* EXTRACTED TEXT *
========

HAVANA: It was a little before 10 p.m. that February night in 1898 when a fiery explosion roiled the normally calm waters of Havana Harbor, blowing out windows in the city and sinking the USS Maine to the bottom of the bay, just the mast and some twisted metal wreckage left to poke above the waves.

Havana’s monument to the 266 U.S. sailors who died that night was dedicated 27 years later as a tribute to lasting Cuban-American friendship, a thank-you for Washington’s help in shedding the yoke of Spanish colonial rule, which was known for its cruelty.

The years since have been unkind to the twin-columned monument, and to U.S.-Cuba ties. But while relations between Washington and Havana remain in deep freeze, the monument, at least, is now getting a facelift.

The restoration project is fraught with symbolism, with the monument’s scars telling the story of more than a century of shifts in the complex relationship and changing interpretations of the marble structure.

“Of the monuments in Havana, that’s one that really is struggling to contain all of these different historical episodes,” said Timothy Hyde, a historian of Cuban architecture at Harvard University’s Graduate School of Design. “It doesn’t just symbolize any longer this single moment of the sinking of the Maine. It symbolizes all these periodic moments of antipathy and hostility and challenges between the two nation-states.”

Soon after the USS Maine suddenly sank off the coast of this Caribbean capital 115 years ago Friday, the United States accused Spanish colonial authorities of responsibility in the blast.

“Remember the Maine!” became a rallying cry in the States, and after the U.S. victory in the brief Spanish-American war, Spain ceded control over Cuba, Puerto Rico, the Philippines and Guam.

The Maine monument was inaugurated in 1925 and bears the names of all 266 sailors. Two statues standing shoulder-to-shoulder at the base represent a maternal America guiding the maiden Cuba into independence.

Words etched into the marble quote an 1898 U.S. congressional resolution recognizing a free Cuba, and the massive bronze eagle that long capped the monument faced due north to symbolize Washington’s promise to return home after helping the island break from Spain.

“To me it signifies a legacy of loyalty … friendship between two peoples,” said Julio Dominguez Santos, the monument’s night watchman for 17 years.

But things didn’t work out as that earlier Congress had hoped.

Many Cubans resented the 1901 Platt Amendment, which said Washington retained the right to intervene militarily as a condition of ending the postwar U.S. occupation.

The U.S. did in fact intervene several times, and American business and mafia gangs came to dominate many aspects of the island in the run-up to the 1959 revolution — leading many Cubans to feel like the eagle had never flown back north.

Soon after Fidel Castro’s rebels marched victoriously into Havana, the tense marriage rapidly careened toward divorce and diplomatic ties were severed in 1961. Following the doomed, U.S.-backed Bay of Pigs invasion months later, the more than 3-ton eagle was ripped from the monument during an anti-American protest and splintered into pieces.

“The eagle was torn down after the triumph of the revolution because it’s the symbol of imperialism, the United States, and the revolution ended all that,” said Ernesto Moreno, a 77-year-old Havana resident who remembers waking up one day to see the statue gone. “I found it to be a very good thing, and I think most Cubans agreed at the time.”

========

* GIVEN INFORMATION *
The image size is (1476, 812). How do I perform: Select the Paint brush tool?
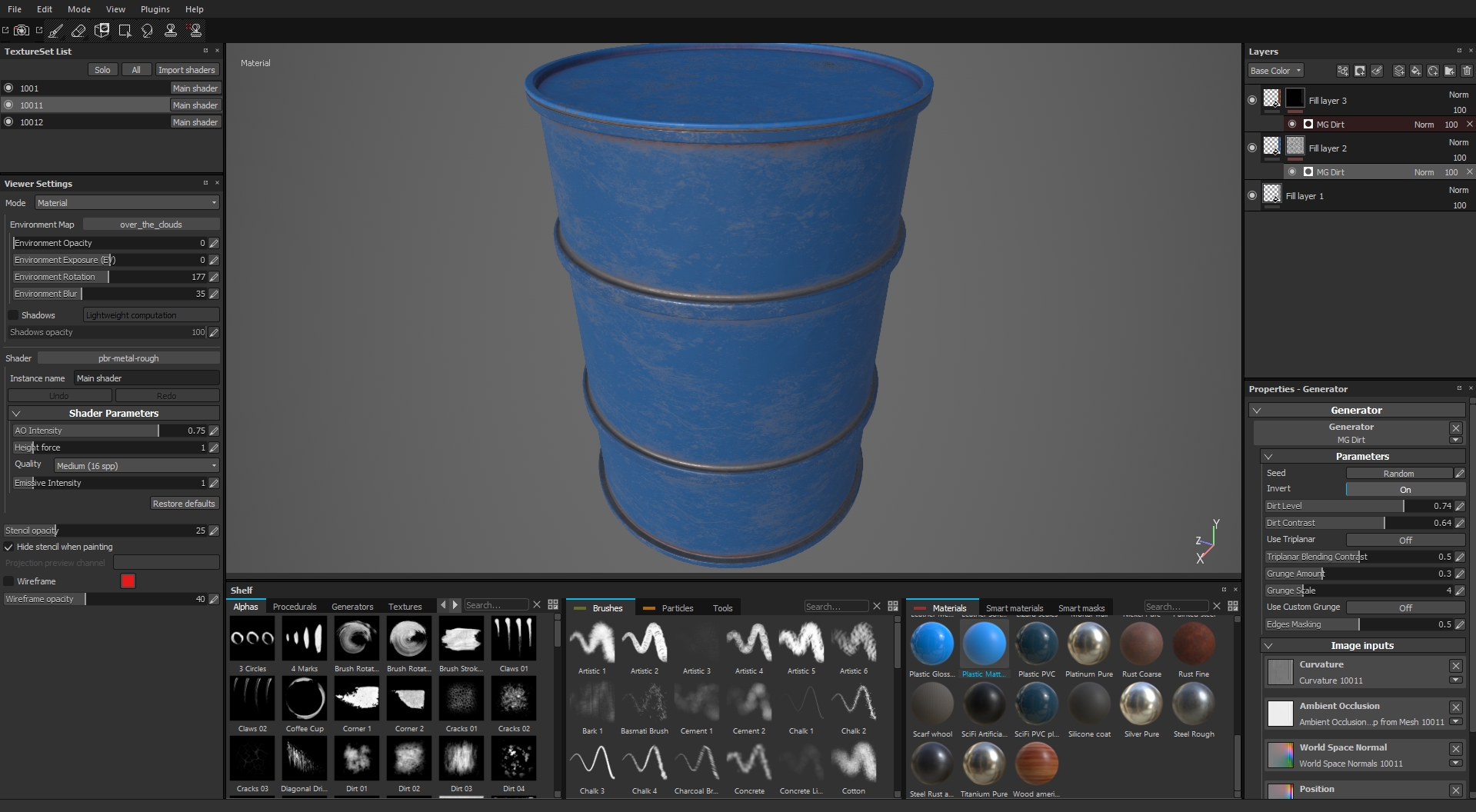55,31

========

* TASKS TO PERFORM *
A. From the article on the Havana monument to the USS Maine, pull out the passage from "The Maine monument" to "for 17 years.".
B. According to the article on the Havana monument to the USS Maine, why did the bronze eagle on top of the monument face due north? Answer in one to three sentences.
You won't need the lines for this.

* TASK-BY-TASK RESULTS *
A.
The Maine monument was inaugurated in 1925 and bears the names of all 266 sailors. Two statues standing shoulder-to-shoulder at the base represent a maternal America guiding the maiden Cuba into independence.

Words etched into the marble quote an 1898 U.S. congressional resolution recognizing a free Cuba, and the massive bronze eagle that long capped the monument faced due north to symbolize Washington’s promise to return home after helping the island break from Spain.

“To me it signifies a legacy of loyalty … friendship between two peoples,” said Julio Dominguez Santos, the monument’s night watchman for 17 years.

B. The eagle faced due north to stand for Washington's promise to go back home after helping Cuba break away from Spain.